Problem statement: From the first line to the last, print the material exactly, skipping the pictures.

--- START ---

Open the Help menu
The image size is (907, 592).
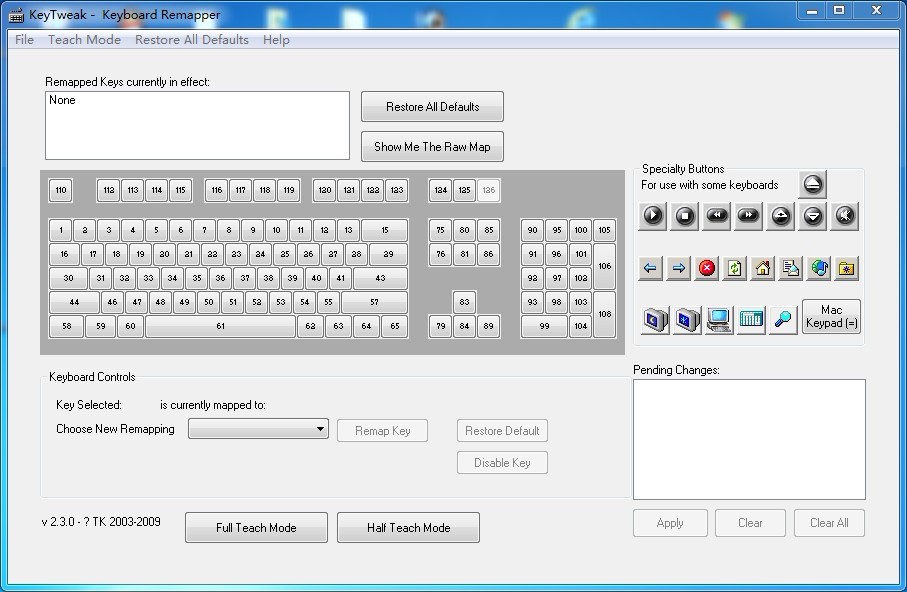(276, 40)
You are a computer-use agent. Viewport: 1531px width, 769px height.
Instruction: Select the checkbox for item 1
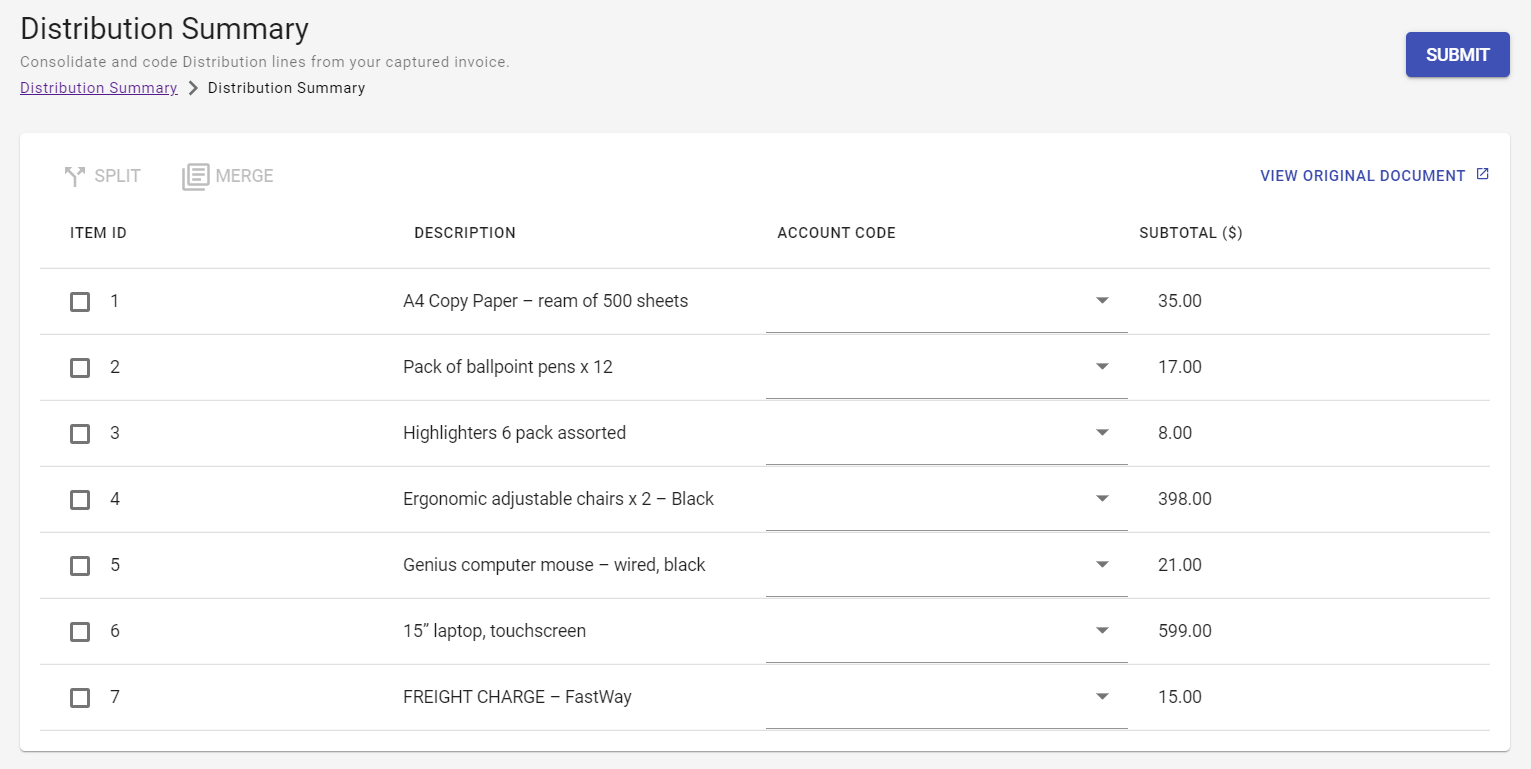[80, 301]
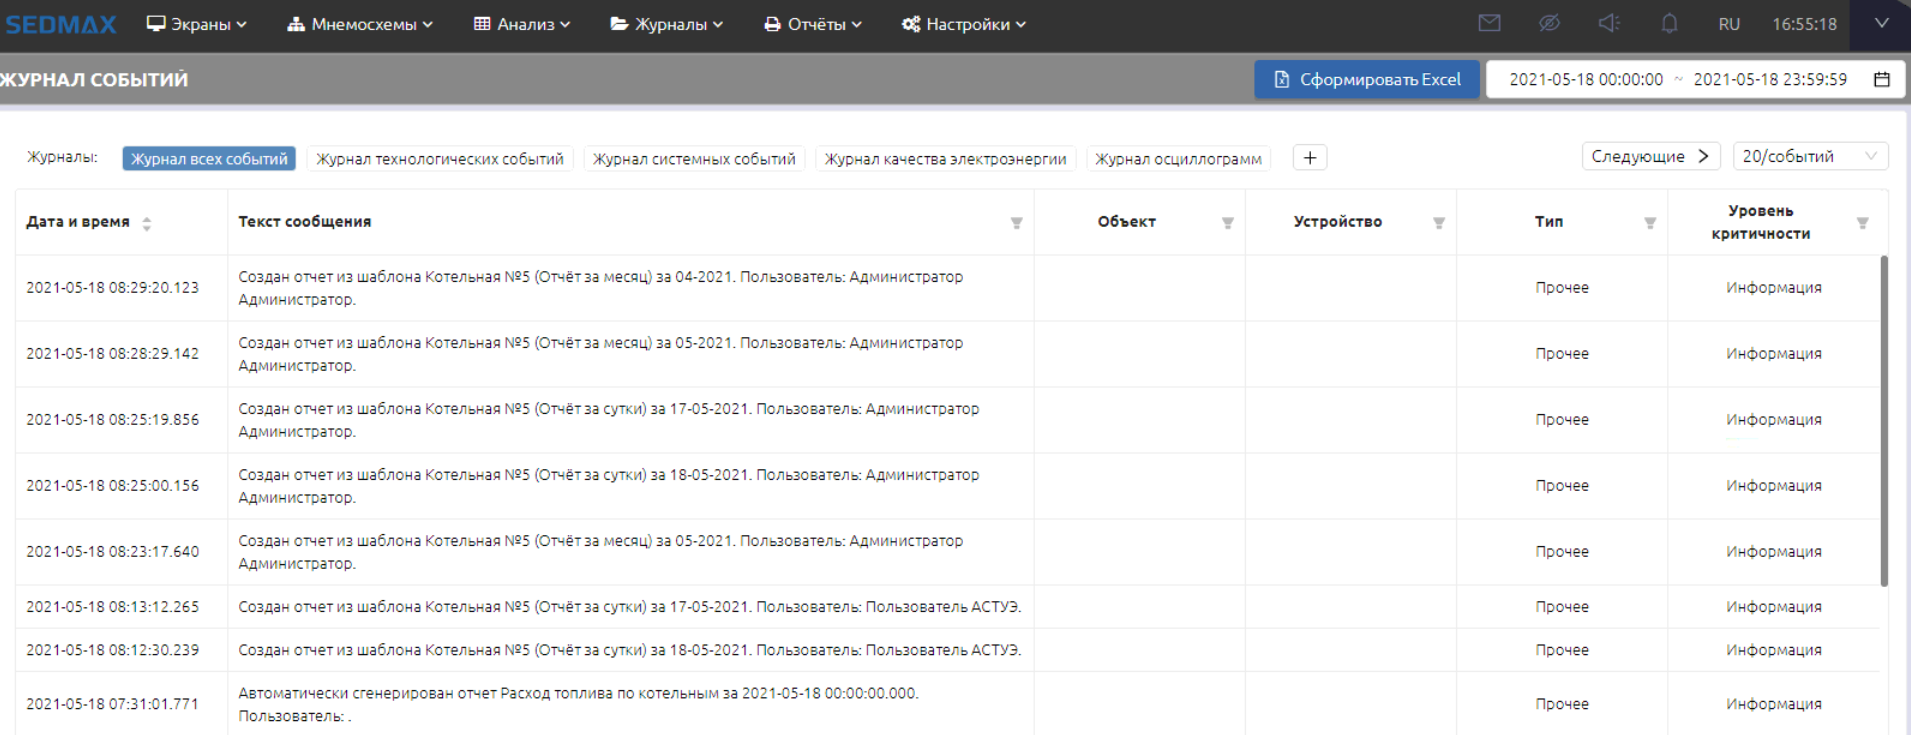Click Сформировать Excel button

(x=1367, y=79)
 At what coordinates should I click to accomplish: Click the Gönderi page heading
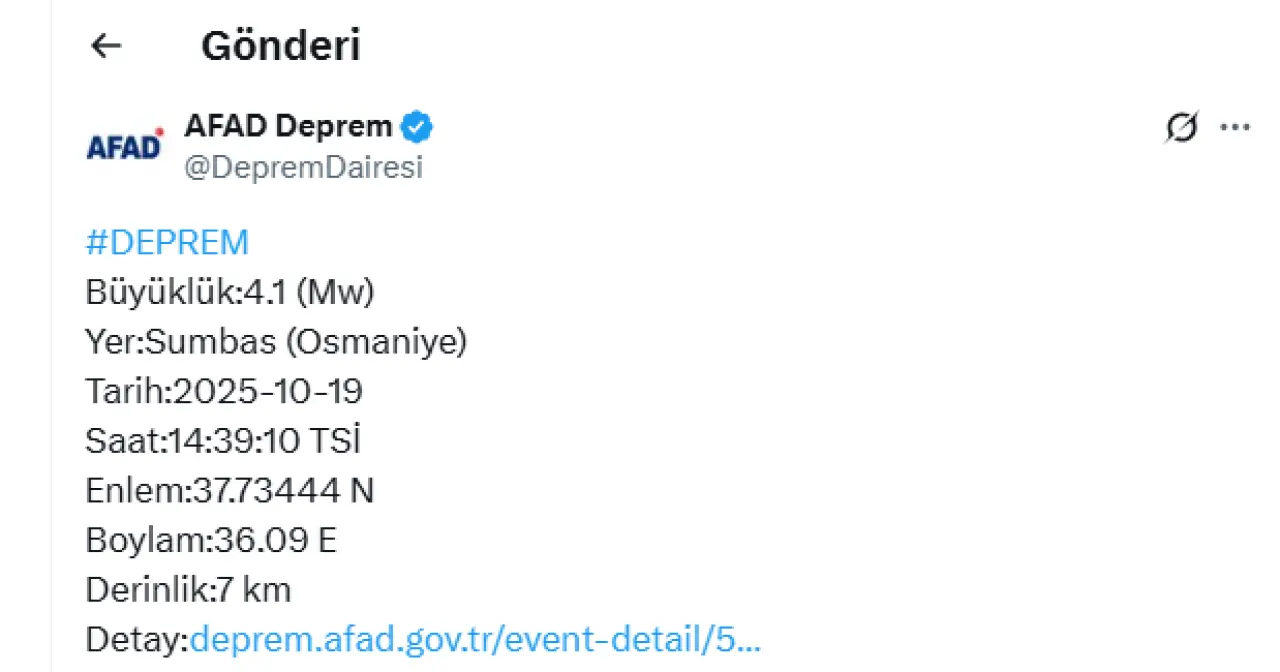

--- END ---

Result below:
Open the Help menu
The image size is (907, 592).
(276, 40)
You are a computer-use agent. Viewport: 1531px width, 769px height.
Instruction: Select the checkbox for item 1
[80, 301]
Click Сформировать Excel button

(x=1367, y=79)
 At what coordinates should I click to accomplish: Click the Gönderi page heading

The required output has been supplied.